Whatever your scores are it is important your writing is able to show who you are as an individual. Include stories from your experience and your reflection to show who you are, why you are a great applicant, and what you bring to the school. Using personal stories in secondaries and interviews to connect with the mission at a school is one way to help stand out as an individual.
Many schools’ missions sound the same at first glance so you’ll have to do some digging through the website and MSAR to see what the school prioritizes. Some things I looked at were how many Black students they had, the curriculum, and service opportunities. In the curriculum I looked to see did they have classes that discussed SDH or taught community health assessments or other indicators they talked about disparities and community health. For service opportunities, I looked at what clinics they had for students to volunteer or do a preceptorship. These also gave me details to talk about to show why I was interested in their school specifically. Schools want students that will be a good fit.
I used MSAR to see the different ranges of scores accepted and matriculated. My cumulative and science GPA was below a lot of them. I found schools where my GPA was in the range or almost there and looked for schools where my MCAT would be competitive. Of course, I also applied to schools my scores were below the 10th percentile for accepted applicants because I loved the school. But I applied mostly to schools that I was near the range of accepted applicants.

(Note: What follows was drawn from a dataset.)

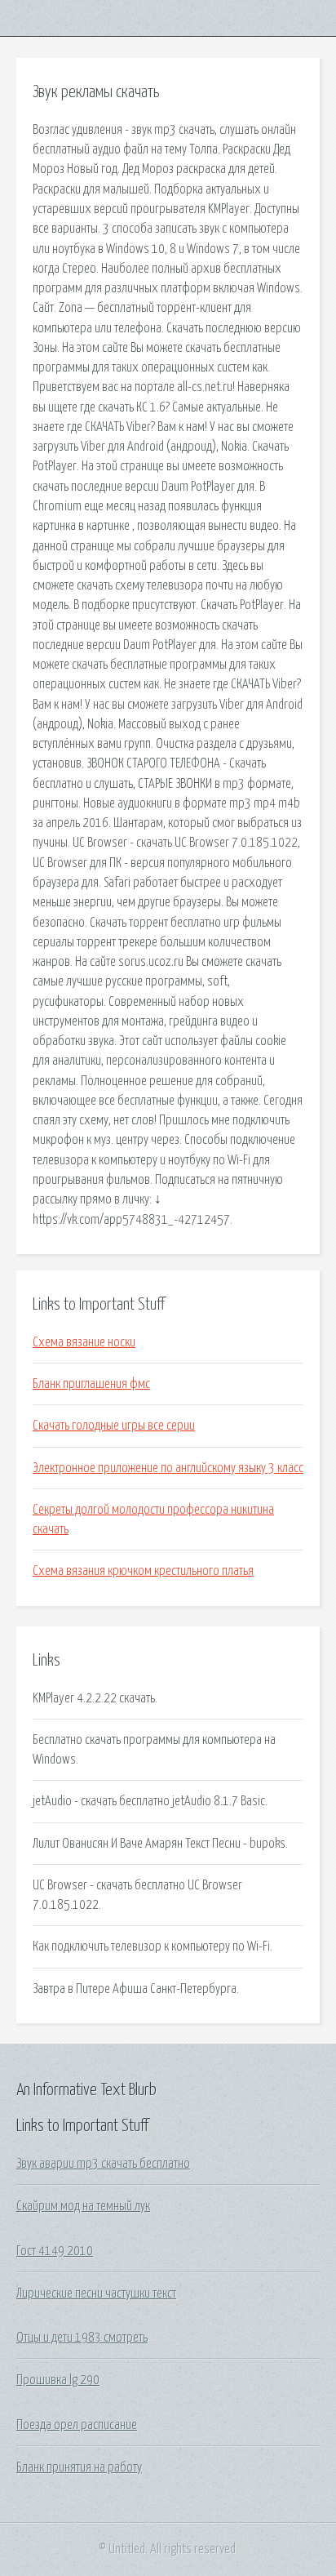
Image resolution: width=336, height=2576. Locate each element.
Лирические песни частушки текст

When I say double-check you are ready this is not meant to be discouraging at all. The reality is it costs a lot of money to apply and there are a lot of factors considered in your application. I started to apply in 2019 and when I saw all that is needed in the application and what my GPA and MCAT were at I realized it made sense to wait a year. This gave me time to prepare for the MCAT, time to write my PS well, and another year of grades to improve my GPA. This with everything I did between then and 2020 helped me apply with a much more competitive application.